Emily Kowalik ‘18
Assistant Opinions Editor
Senate Republicans used an obscure rule to keep Senator Elizabeth Warren from speaking during her criticism of Senator Jeff Sessions of Alabama, Trump’s nominee for attorney general. Warren quoted from letters written in 1986 by Coretta Scott King and Edward Kennedy, who at the time was a senator, which accused Sessions of racial bias and called him a “disgrace to the Justice Department.” Warren was silenced under Rule 19, a rarely used rule of the Senate. It prevents senators from “directly or indirectly” attributing to another senator “any conduct or motive unworthy or unbecoming a senator.”
While Kennedy’s letter called Sessions a “disgrace” it was during Warren’s reading of the letter from Coretta Scott King that Senate Republicans warned her that she was in violation of Rule 19.
That letter stated that Sessions “lacks the temperament, fairness and judgment to be a federal judge,” and accused him of pursuing “shabby” voter fraud cases against African American activists as a prosecutor. Twenty-five minutes later McConnell said the quotes from King crossed the line and ordered Warren to cease her “lengthy speech” and sit down. McConnell said that the fact that she persisted after being warned lead to her sanction.
In voting to silence Warren, the senators effectively barred her from speaking further in the debate over Sessions’ nomination. What was particularly disgusting about the Republicans move was that they not only muzzled a highly-respected senator, but also silenced the words of Coretta Scott King, the widow of Martin Luther King Jr. I concur with Donna Brazile, chairwoman of the Democratic National Committee, who said: “It’s a sad day in America when the words of Martin Luther King Jr.’s widow are not allowed on the floor of the United States Senate.”
Was this rare party-line vote to rebuke Warren necessary to protect the civility of the senate debate or was it just an attempt to silence a dissenting female voice?

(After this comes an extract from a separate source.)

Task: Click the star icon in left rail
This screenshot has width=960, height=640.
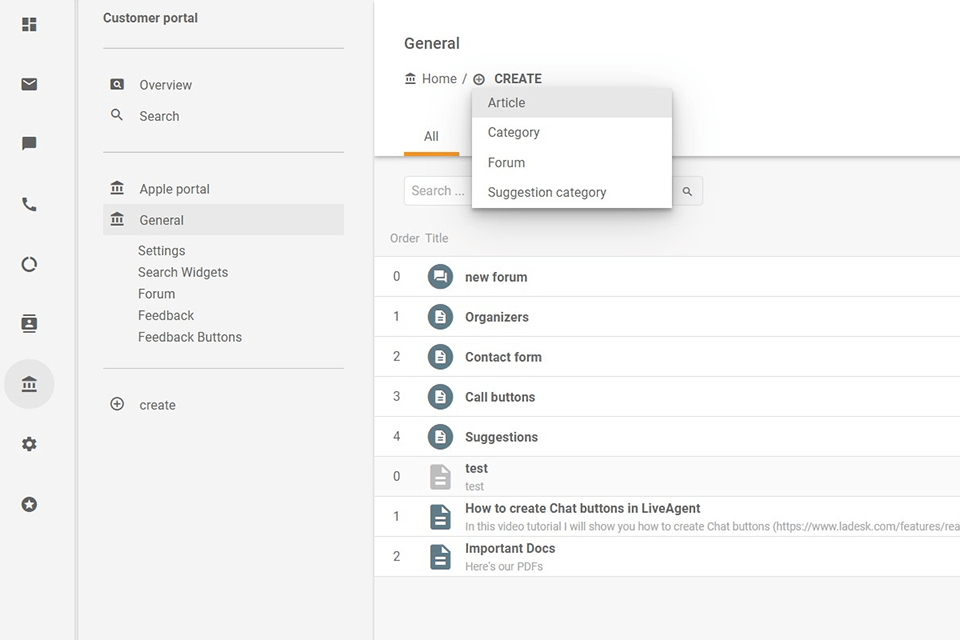Action: (x=29, y=504)
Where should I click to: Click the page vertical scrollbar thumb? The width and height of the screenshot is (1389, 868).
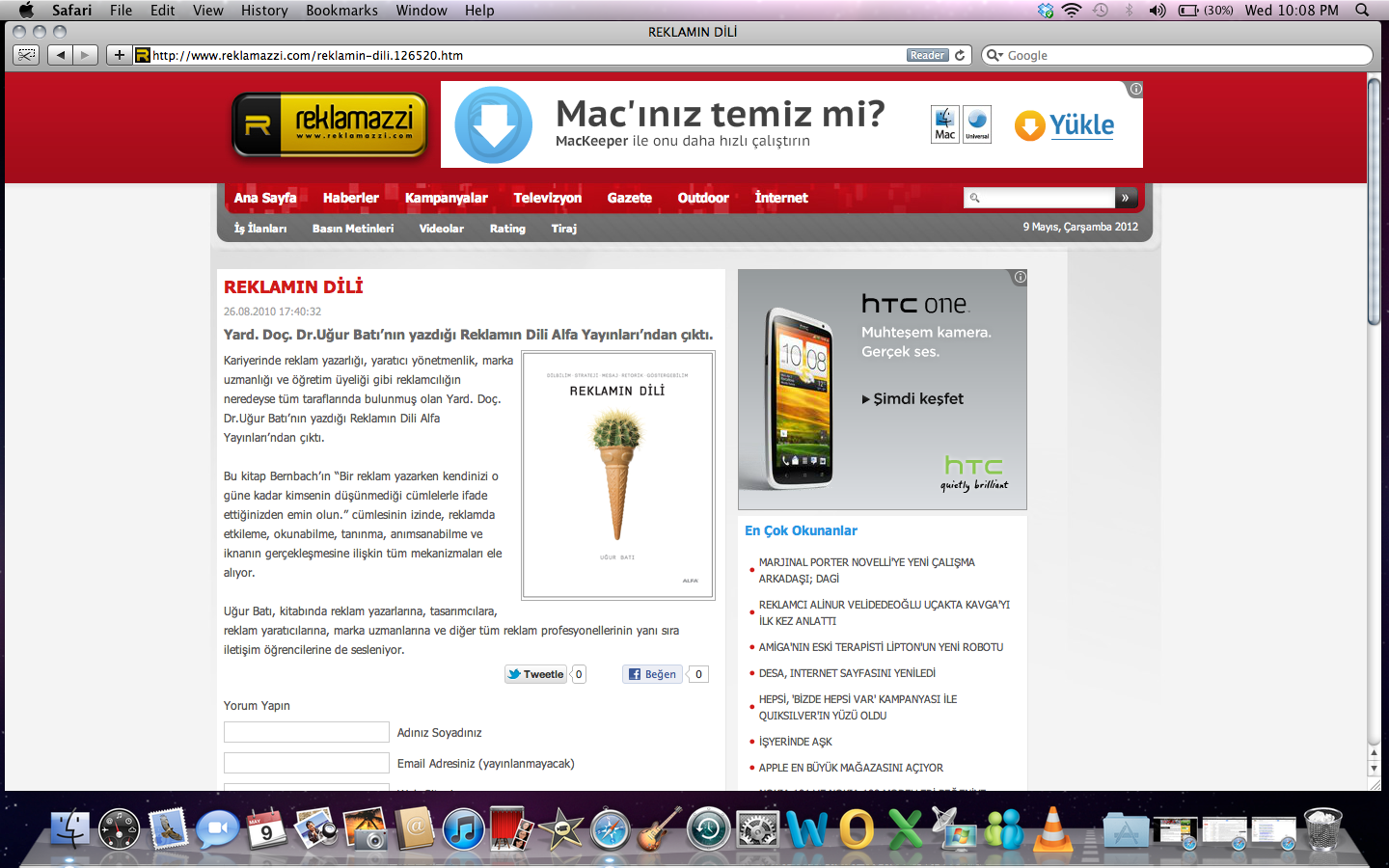[x=1374, y=203]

Senate minority leader Charles Schumer accused Senate Republicans of applying a “shocking double standard” in the enforcement of Senate rules. “This is not what America is about, silencing speech especially in this chamber,” he said. Warren was only “engaging in that tradition of forceful but respectful debate when she was cut off.”
But I think that even though the Senate eventually confirmed Jeff Sessions as attorney general, following the bitter debate in the chamber, we shall see that the Republicans’ effort to silence Senator Warren was an ill-fated strategy which will return to haunt them in days to come. McConnell’s criticism of Warren, “She was warned. She was given an explanation. Nevertheless, she persisted,” has been transformed into her supporters’ rallying cry.
All across social media, Warren supporters posted the rebuke with the hashtags #ShePersists and #LetLizSpeak. This example of support of women’s rights, along with the massive Women’s Marches that have sprouted throughout the country, may be signaling the start of the campaign of yet another strong, vocal woman for president.
Senate Republicans should learn that the fact that the current president is an infamous misogynist does not mean that they can follow his example by suppressing women’s voices. The public does notice such blatant attempts to shut down women who dare to “persist.”